Hall subgroups need not exist

Statement

Let ${\displaystyle G}$ be a finite group and ${\displaystyle \pi }$ be a set of prime numbers. Then, there need not exist a ${\displaystyle \pi }$-Hall subgroup (?) of ${\displaystyle G}$. In other words, there need not exist a subgroup whose order and index are relatively prime, and where all prime factors of the order are in ${\displaystyle \pi }$.

Related facts

Facts about Sylow subgroups

• Sylow subgroups exist

More facts about existence of Hall subgroups

• Hall subgroups exist in finite solvable
• Hall's theorem on solvability: This states that Hall subgroups of all possible orders exist for a finite group if and only if the finite group is a finite solvable group.

Proof

Proof using Hall's theorem

The proof directly follows from Hall's theorem, and the fact that there exist finite groups that are not solvable; for instance, the alternating group of degree five.

A concrete example

Further information: Alternating group:A5

Let ${\displaystyle G=A_{5}}$ be the alternating group of degree five. Consider the prime set ${\displaystyle \pi =\{2,5\}}$. For a ${\displaystyle \pi }$-Hall subgroup to exist, it must have order equal to ${\displaystyle 20}$. However, ${\displaystyle A_{5}}$ has no subgroup of order ${\displaystyle 20}$.
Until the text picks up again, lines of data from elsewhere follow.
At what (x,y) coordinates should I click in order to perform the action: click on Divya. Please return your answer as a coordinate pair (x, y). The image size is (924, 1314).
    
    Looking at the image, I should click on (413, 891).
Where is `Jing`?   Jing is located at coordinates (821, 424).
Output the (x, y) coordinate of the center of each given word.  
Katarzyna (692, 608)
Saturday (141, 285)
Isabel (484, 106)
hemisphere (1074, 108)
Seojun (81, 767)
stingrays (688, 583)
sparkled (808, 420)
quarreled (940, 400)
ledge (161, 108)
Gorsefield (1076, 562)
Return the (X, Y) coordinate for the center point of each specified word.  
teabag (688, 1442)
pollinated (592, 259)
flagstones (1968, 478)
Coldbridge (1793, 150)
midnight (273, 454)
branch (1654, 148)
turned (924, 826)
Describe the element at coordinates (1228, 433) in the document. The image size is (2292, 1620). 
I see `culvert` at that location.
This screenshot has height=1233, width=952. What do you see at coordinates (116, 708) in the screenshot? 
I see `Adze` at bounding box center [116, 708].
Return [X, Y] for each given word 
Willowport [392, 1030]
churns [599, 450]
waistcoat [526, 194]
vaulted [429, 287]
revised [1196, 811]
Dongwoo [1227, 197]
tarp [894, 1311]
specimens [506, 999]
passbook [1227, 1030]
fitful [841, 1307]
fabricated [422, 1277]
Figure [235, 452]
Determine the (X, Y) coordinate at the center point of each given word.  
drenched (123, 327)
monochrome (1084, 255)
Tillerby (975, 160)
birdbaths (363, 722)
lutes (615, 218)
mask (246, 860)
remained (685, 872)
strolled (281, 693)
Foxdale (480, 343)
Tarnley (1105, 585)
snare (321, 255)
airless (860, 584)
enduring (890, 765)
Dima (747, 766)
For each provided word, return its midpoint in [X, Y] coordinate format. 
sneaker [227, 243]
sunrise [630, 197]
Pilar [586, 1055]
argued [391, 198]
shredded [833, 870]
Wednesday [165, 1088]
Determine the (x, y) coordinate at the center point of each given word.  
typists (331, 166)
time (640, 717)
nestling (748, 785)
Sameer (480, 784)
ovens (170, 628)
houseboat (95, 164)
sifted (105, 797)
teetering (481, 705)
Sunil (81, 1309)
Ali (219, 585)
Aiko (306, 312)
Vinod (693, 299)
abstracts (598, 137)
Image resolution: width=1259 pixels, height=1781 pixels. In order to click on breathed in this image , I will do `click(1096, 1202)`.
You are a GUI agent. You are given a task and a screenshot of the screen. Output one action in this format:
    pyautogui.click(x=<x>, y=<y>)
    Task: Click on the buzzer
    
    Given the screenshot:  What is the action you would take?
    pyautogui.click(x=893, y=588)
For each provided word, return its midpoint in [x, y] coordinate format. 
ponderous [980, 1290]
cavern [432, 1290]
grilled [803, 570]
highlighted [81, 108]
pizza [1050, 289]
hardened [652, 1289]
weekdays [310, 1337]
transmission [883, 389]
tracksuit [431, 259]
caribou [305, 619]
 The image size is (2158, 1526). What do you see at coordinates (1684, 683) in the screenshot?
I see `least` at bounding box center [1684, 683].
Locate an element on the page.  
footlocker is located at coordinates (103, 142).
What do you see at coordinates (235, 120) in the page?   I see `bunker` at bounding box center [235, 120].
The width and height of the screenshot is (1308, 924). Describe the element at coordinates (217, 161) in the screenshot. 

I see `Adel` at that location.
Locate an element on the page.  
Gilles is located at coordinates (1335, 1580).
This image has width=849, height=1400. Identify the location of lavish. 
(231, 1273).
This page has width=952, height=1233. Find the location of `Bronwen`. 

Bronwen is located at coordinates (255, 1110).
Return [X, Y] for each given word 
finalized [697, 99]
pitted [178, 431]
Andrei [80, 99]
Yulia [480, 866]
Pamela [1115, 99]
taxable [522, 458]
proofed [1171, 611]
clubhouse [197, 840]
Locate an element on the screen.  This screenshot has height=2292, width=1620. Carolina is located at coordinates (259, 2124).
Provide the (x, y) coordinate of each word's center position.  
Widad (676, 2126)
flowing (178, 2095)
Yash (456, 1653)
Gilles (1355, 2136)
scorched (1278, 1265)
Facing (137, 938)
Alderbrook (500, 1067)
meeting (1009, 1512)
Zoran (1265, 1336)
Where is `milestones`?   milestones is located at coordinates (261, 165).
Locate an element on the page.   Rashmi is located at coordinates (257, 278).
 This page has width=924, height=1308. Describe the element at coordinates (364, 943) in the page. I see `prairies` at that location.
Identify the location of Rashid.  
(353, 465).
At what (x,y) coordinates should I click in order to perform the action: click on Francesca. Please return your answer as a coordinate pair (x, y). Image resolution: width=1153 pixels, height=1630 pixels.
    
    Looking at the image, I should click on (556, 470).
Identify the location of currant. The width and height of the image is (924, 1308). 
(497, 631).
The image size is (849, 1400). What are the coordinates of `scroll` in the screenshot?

There are many ways of seeing this. For instance, let's assume we know that A5 is simple. Then, a subgroup of order ${\displaystyle 20}$ gives an action of ${\displaystyle G}$ on the coset space of that subgroup (which has size three), yielding a nontrivial homomorphism from ${\displaystyle G}$ to the symmetric group on three elements. This contradicts the simplicity of ${\displaystyle G}$.